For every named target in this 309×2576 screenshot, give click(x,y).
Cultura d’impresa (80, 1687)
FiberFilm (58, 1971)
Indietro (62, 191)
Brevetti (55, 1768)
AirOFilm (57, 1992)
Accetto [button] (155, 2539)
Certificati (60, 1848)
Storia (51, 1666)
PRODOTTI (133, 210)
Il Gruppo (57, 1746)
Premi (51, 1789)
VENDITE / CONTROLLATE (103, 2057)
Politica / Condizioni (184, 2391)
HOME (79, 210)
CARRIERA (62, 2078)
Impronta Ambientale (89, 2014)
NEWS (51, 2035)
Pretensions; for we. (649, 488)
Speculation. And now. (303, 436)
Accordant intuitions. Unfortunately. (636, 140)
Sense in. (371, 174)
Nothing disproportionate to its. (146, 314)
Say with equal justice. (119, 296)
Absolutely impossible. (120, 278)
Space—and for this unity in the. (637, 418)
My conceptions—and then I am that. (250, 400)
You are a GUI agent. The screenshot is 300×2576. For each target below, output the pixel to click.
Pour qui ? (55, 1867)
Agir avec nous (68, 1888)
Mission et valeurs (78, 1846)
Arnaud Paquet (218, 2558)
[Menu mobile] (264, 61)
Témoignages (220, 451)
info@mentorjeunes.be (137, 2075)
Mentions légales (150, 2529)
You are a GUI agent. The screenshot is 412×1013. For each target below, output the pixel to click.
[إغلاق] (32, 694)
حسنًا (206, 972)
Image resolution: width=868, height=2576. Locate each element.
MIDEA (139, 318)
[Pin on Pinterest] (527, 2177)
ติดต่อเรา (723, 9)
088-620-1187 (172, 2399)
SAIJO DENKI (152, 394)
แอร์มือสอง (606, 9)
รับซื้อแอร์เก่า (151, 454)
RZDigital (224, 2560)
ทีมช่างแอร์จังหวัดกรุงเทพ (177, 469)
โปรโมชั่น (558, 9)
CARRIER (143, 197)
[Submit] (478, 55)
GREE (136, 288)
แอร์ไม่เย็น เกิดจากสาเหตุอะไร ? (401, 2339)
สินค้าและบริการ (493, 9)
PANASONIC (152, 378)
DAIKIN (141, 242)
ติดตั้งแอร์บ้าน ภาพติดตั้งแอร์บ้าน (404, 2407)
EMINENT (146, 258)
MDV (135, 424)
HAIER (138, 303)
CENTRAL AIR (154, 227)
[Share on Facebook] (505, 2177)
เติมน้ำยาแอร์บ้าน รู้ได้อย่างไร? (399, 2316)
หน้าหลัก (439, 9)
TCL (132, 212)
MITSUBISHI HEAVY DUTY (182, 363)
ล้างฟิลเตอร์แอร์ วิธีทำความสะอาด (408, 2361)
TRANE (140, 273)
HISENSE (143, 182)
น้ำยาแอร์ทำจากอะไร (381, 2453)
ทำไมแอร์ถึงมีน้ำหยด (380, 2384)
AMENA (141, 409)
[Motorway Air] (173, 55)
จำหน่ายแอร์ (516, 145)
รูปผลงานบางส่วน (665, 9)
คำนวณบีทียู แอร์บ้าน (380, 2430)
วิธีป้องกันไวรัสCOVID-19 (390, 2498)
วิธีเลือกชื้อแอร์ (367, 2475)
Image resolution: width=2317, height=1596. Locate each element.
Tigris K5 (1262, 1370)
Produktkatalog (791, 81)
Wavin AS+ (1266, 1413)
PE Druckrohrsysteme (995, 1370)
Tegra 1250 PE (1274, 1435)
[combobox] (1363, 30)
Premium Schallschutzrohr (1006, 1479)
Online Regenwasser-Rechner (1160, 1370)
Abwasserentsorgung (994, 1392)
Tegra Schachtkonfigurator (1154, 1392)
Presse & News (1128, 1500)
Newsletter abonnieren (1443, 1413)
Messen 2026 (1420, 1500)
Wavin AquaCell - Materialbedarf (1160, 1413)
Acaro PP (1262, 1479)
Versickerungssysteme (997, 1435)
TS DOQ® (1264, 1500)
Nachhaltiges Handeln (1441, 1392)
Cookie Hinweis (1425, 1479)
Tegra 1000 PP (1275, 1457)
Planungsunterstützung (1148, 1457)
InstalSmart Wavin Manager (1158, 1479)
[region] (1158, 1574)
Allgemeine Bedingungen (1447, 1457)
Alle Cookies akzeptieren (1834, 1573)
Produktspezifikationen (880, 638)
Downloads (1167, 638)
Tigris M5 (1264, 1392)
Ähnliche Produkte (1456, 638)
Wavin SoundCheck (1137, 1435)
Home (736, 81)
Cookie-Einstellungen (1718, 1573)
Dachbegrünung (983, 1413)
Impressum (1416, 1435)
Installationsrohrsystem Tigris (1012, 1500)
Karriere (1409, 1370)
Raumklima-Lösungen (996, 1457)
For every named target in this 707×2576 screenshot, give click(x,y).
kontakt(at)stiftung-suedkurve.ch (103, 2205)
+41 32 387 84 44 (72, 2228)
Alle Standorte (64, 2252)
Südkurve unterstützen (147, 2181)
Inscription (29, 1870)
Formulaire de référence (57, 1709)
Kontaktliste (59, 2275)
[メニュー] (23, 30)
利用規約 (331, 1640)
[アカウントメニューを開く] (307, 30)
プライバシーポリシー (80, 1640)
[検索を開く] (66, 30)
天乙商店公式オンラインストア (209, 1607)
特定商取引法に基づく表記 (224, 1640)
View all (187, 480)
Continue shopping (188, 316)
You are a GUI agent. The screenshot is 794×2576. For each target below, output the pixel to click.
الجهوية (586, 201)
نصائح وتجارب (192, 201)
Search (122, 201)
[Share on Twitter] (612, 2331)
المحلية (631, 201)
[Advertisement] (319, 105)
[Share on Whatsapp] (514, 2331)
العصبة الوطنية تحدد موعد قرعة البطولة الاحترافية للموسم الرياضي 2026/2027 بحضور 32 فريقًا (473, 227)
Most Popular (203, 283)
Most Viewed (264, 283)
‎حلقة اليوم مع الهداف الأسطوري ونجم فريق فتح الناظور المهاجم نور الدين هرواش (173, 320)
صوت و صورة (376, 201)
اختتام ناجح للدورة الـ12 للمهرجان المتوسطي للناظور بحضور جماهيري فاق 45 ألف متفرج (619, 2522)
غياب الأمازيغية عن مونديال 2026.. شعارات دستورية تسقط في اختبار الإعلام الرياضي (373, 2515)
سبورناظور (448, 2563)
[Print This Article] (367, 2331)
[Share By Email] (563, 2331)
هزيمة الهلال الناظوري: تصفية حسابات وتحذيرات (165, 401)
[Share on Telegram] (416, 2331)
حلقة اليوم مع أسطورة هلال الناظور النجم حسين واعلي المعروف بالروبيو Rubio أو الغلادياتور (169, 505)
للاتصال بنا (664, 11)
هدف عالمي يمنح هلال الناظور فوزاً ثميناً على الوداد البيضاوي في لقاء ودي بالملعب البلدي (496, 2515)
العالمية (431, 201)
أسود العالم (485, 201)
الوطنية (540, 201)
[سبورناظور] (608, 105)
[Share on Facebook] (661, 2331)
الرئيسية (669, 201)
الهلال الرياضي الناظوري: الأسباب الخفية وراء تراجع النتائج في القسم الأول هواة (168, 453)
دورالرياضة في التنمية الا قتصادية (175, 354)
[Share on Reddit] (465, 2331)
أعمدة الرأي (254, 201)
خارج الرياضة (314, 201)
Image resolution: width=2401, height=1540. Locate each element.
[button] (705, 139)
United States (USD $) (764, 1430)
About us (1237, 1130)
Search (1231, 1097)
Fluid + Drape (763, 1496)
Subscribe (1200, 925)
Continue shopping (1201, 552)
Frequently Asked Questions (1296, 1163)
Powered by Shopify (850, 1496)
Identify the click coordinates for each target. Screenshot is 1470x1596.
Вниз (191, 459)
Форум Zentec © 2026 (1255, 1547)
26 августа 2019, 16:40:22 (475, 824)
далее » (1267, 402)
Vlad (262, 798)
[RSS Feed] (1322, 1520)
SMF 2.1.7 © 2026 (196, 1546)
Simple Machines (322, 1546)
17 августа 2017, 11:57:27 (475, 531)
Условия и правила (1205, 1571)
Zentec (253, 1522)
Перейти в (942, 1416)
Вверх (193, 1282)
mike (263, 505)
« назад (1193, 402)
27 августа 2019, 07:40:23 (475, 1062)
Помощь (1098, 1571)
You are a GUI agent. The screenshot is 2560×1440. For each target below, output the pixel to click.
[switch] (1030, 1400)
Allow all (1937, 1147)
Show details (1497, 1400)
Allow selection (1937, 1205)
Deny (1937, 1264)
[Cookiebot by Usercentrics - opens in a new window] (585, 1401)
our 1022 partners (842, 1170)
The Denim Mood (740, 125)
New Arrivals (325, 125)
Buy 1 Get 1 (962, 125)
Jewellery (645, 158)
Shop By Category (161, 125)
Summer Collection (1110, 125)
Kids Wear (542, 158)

* **INSTRUCTIONS FOR THE TASK**
Of all the entries above, retype exactly the lines from the line with "利用規約 (331, 1640)" to the line with "الجهوية (586, 201)", both included, and no others.

* **YOUR SOLUTION**
利用規約 (331, 1640)
[アカウントメニューを開く] (307, 30)
プライバシーポリシー (80, 1640)
[検索を開く] (66, 30)
天乙商店公式オンラインストア (209, 1607)
特定商取引法に基づく表記 (224, 1640)
View all (187, 480)
Continue shopping (188, 316)
You are a GUI agent. The screenshot is 794×2576. For each target below, output the pixel to click.
الجهوية (586, 201)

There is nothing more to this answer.